▶ [Task to complete] All lines holding the word "chart" in the listing below need to be copied.

▶ [Given information]

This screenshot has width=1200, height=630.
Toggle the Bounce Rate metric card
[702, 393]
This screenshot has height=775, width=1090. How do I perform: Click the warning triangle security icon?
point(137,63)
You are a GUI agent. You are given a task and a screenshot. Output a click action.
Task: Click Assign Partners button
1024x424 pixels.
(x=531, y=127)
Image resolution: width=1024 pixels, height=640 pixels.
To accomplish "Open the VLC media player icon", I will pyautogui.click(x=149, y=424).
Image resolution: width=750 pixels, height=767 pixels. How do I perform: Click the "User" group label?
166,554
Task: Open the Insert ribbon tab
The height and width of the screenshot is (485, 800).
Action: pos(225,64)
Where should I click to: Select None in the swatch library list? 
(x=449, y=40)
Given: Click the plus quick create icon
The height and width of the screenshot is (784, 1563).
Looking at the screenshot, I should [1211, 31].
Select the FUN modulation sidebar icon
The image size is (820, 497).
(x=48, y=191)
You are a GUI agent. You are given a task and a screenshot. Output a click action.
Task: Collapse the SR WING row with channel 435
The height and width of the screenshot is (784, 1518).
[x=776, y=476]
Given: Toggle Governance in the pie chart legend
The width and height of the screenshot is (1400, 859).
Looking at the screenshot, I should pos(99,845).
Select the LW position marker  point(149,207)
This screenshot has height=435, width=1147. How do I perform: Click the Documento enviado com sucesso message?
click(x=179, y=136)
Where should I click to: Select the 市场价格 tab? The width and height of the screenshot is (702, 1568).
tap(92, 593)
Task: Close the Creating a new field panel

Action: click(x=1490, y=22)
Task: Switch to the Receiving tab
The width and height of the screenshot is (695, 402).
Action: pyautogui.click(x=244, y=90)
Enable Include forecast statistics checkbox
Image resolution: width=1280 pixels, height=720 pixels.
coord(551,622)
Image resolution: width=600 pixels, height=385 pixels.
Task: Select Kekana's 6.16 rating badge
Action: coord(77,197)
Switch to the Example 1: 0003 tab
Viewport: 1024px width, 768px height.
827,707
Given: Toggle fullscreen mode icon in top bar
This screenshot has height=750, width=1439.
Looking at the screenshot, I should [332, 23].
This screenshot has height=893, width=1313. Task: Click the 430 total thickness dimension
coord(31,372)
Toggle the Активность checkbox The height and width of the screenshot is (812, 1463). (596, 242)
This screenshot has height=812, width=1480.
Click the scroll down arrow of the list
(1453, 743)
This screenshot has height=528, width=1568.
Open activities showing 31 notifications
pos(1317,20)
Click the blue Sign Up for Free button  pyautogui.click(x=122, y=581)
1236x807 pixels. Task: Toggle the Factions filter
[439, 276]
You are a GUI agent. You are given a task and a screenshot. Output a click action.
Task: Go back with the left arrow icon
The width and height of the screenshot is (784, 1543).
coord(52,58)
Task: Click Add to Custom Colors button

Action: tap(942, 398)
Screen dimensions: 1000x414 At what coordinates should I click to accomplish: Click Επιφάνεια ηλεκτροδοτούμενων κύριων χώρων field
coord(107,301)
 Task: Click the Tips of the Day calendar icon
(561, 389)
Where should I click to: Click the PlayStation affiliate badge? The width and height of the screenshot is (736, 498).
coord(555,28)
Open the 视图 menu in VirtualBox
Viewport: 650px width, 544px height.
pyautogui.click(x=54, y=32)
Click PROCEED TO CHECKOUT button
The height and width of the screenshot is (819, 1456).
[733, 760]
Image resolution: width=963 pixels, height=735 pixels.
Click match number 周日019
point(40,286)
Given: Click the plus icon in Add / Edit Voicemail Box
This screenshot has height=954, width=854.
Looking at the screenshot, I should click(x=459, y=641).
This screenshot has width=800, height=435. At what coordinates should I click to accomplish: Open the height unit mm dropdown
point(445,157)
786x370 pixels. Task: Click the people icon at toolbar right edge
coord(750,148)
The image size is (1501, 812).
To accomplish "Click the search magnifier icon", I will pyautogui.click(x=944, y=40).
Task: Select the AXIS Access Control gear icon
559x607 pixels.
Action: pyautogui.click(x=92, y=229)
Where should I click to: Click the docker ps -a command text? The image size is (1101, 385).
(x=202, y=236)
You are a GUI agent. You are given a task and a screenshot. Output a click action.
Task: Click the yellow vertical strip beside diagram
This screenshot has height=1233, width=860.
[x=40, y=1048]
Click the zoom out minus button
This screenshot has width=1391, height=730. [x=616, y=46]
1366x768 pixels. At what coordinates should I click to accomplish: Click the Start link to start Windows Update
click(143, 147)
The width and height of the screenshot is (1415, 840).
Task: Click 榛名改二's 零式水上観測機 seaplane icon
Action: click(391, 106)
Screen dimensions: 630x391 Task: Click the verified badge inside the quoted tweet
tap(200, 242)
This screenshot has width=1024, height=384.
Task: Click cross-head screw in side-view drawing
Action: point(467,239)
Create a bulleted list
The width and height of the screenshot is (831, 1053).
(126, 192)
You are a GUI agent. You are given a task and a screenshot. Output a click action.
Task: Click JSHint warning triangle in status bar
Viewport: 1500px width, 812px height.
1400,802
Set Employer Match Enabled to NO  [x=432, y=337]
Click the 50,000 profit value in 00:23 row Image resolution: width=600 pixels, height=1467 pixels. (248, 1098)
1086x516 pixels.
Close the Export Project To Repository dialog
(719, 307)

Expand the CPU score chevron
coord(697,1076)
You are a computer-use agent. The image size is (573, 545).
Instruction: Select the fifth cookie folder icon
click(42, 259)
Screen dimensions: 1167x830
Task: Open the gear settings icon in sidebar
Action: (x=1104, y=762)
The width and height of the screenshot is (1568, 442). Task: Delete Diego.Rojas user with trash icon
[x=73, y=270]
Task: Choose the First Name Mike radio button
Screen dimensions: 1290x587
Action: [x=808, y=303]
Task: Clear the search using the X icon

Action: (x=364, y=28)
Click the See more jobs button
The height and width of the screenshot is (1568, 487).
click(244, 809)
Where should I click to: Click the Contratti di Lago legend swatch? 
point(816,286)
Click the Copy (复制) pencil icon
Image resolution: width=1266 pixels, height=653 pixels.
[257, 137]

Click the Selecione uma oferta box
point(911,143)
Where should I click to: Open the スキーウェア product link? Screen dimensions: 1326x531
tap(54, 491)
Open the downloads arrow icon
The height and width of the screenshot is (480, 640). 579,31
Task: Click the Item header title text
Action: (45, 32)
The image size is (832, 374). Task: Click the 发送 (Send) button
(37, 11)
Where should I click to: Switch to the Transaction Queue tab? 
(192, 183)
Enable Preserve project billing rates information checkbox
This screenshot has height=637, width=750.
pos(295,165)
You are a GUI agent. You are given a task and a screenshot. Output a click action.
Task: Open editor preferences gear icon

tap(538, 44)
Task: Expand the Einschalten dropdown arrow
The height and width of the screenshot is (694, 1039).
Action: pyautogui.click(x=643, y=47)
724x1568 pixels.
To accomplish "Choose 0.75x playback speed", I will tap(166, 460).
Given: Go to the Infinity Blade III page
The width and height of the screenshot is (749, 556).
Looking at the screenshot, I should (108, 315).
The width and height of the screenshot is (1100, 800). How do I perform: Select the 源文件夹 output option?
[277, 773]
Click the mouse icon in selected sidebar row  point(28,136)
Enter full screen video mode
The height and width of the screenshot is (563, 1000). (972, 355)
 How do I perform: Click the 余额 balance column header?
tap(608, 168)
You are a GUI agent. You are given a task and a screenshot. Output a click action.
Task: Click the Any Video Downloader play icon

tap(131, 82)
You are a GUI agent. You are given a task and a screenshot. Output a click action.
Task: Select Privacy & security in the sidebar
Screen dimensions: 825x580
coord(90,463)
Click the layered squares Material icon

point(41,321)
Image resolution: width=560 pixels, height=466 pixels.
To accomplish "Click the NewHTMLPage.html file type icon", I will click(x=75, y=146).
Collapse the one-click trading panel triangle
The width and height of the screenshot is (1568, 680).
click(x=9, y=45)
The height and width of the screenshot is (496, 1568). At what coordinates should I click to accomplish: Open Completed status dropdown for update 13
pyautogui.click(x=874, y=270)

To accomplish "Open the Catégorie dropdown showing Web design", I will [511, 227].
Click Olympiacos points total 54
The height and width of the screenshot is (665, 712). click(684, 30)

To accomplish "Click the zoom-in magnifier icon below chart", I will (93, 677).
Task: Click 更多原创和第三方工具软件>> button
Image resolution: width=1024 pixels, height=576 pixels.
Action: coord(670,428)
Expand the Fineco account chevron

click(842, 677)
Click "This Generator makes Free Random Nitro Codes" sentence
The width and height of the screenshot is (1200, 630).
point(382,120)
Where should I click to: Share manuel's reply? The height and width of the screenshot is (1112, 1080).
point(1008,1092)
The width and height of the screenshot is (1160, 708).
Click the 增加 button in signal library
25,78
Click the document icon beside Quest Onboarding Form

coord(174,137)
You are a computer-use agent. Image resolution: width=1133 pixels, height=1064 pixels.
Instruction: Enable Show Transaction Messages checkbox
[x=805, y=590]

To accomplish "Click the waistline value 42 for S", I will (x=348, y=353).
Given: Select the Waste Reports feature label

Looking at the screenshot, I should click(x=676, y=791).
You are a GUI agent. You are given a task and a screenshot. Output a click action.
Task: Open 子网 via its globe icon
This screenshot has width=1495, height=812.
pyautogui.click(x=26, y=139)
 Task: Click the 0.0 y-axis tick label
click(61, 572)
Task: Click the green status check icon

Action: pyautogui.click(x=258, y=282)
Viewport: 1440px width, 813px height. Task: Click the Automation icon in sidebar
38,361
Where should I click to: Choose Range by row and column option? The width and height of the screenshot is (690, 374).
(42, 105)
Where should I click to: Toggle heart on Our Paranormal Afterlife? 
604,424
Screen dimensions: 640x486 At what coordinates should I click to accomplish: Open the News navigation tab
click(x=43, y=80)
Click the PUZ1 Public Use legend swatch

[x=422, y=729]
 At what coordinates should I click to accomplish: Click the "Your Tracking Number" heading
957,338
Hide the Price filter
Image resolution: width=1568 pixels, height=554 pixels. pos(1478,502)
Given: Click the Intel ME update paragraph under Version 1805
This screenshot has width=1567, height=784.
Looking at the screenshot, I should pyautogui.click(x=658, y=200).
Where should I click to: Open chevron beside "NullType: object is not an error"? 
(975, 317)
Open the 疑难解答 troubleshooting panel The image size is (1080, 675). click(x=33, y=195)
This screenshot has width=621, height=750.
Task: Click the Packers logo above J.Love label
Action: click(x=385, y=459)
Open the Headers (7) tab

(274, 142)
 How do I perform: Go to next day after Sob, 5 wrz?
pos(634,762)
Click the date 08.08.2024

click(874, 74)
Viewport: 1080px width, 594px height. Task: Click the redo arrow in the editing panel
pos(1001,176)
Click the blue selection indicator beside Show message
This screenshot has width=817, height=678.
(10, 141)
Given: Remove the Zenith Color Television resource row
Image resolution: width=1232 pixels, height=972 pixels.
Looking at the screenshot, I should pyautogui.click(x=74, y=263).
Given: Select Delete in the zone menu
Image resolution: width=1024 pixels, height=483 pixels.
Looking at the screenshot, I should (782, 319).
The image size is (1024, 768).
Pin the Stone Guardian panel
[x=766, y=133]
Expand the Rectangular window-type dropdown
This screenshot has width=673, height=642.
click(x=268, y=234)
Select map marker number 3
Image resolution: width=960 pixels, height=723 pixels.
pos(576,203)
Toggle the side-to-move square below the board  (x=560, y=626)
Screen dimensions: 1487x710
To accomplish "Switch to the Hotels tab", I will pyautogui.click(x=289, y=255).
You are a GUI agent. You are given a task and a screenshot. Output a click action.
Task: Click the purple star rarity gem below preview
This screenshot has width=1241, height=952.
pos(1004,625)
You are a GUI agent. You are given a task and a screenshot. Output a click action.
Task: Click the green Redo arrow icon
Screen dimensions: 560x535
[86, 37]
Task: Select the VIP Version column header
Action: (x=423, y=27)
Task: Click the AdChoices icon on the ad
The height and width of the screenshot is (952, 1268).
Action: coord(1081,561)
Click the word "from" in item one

▶ [Reply to the task]
Given: Toggle Governance in the pie chart legend
To accomplish "Click the zoom-in magnifier icon below chart", I will (93, 677).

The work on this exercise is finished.